L’accusa è di riciclaggio. A incastrarlo un appunto scoperto nella macchina di Michael Pozza
Le Direzioni Distrettuali Antimafia di Napoli e Palermo hanno dato esecuzione a due provvedimenti cautelari (rispettivamente, un decreto di fermo ed un'ordinanza di custodia cautelare) in merito a traffici internazionali scoperti dagli investigatori. In particolare, la Procura di Palermo, diretta da Francesco Lo Voi, ha proceduto al sequestro di circa 20 milioni di euro, depositati in Albania, nonché al sequestro di prevenzione per circa 30 milioni di euro (in esecuzione di decreto emesso dalla Sezione Misure di Prevenzione), recuperando i beni sottratti all'esecuzione del decreto di confisca emesso nei confronti del noto imprenditore palermitano Francesco Zummo finito ai domiciliari. Il gip ha ritenuto sussistenti gravi indizi per operazioni di riciclaggio e autoriciclaggio internazionale e di fraudolento trasferimento di valori, aventi ad oggetto somme di denaro riconducibili al patrimonio di Cosa nostra formatosi negli anni '70 con il cosiddetti sacco di Palermo e il traffico internazionale di stupefacenti conosciuto come ‘Pizza Connection'. La Procura di Napoli, diretta da Giovanni Melillo, ha invece portato alla luce un'associazione criminosa dedita al riciclaggio ed al traffico internazionale di stupefacenti, svelando anche il ruolo di alcuni indagati coinvolti nelle vicende di interesse della Procura di Palermo.

# [RIGHE DEL DATASET]
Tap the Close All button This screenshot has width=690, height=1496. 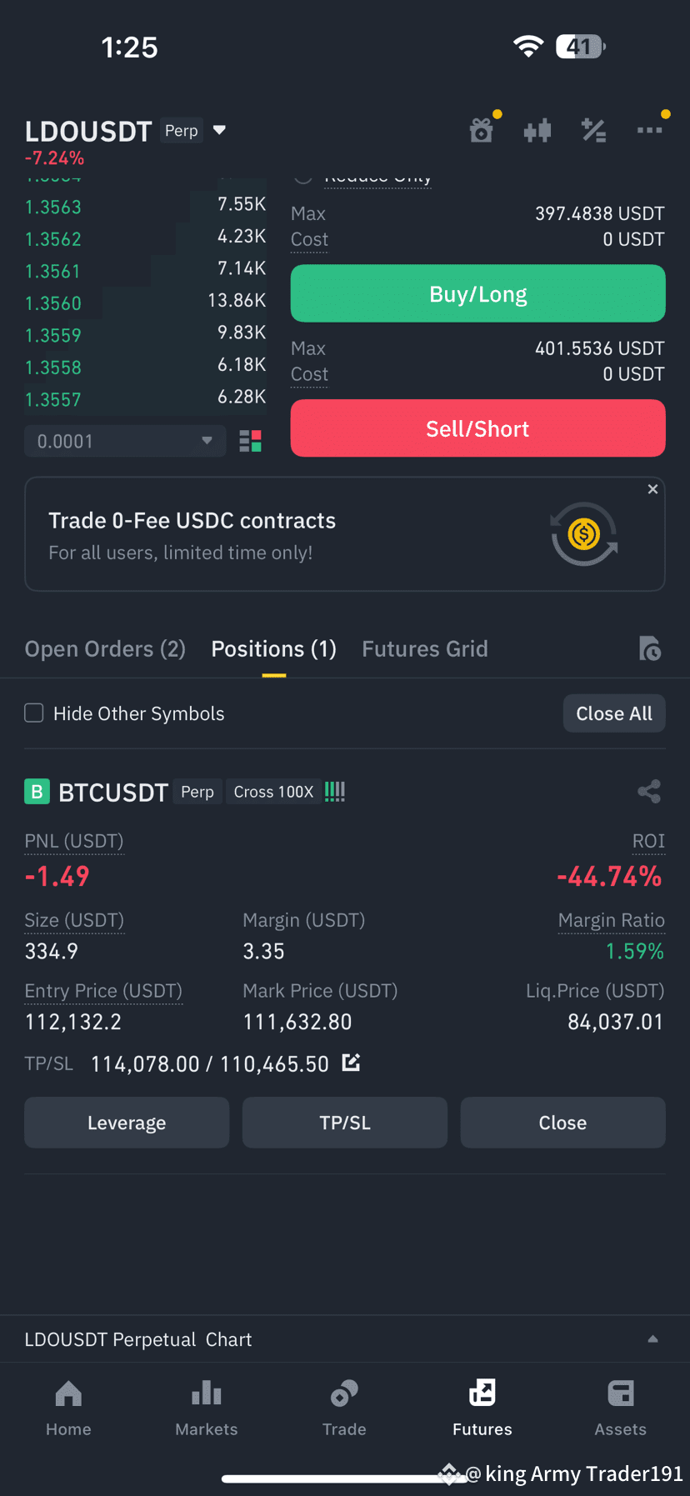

==

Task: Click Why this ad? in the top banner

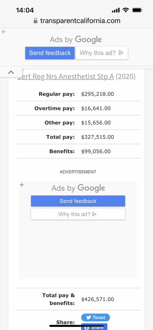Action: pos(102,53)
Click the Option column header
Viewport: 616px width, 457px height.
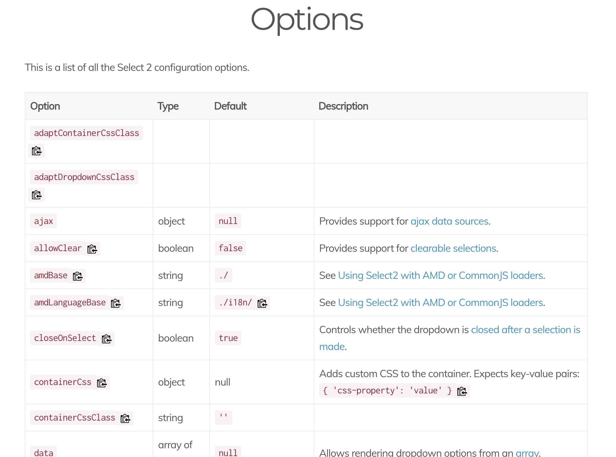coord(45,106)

---

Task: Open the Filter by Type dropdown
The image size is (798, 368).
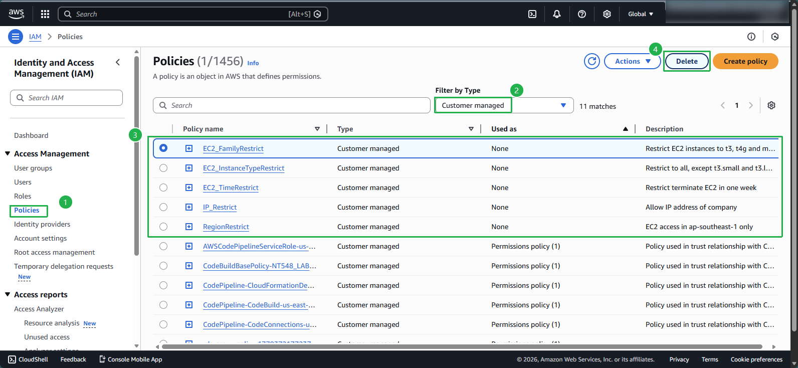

# [CONSEGNA]
Continua l'articolo sull'inchiesta per riciclaggio delle Procure di Napoli e Palermo, riprendendo dopo l'ultima frase riportata.

# [RISPOSTA]
Le indagini, avviate all'indomani del sequestro del giugno 2020, nel porto di Salerno, di oltre 17 tonnellate di stupefacenti hanno condotto all'individuazione di una sofisticata associazione, con basi in Albania, Italia e Svizzera, finalizzata all'importazione di grandi quantitativi di cocaina e hashish dal Sudamerica e dal Nordafrica e al riciclaggio dei relativi profitti. Le indagini della Dda di Napoli si sono svolte in collaborazione, realizzata anche attraverso l'attivazione di una squadra investigativa comune - del Ministero pubblico della Confederazione Svizzera e della polizia giudiziaria federale (Divisione criminalità economica) di Lugano. Contestualmente, anche la Procura speciale contro la Corruzione e la Criminalità organizzata di Tirana (Albania) ha proceduto all'arresto di cittadini albanesi che hanno consentito il riciclaggio dei 20 milioni di euro riconducibili a Cosa nostra sequestrati dalla Procura di Palermo.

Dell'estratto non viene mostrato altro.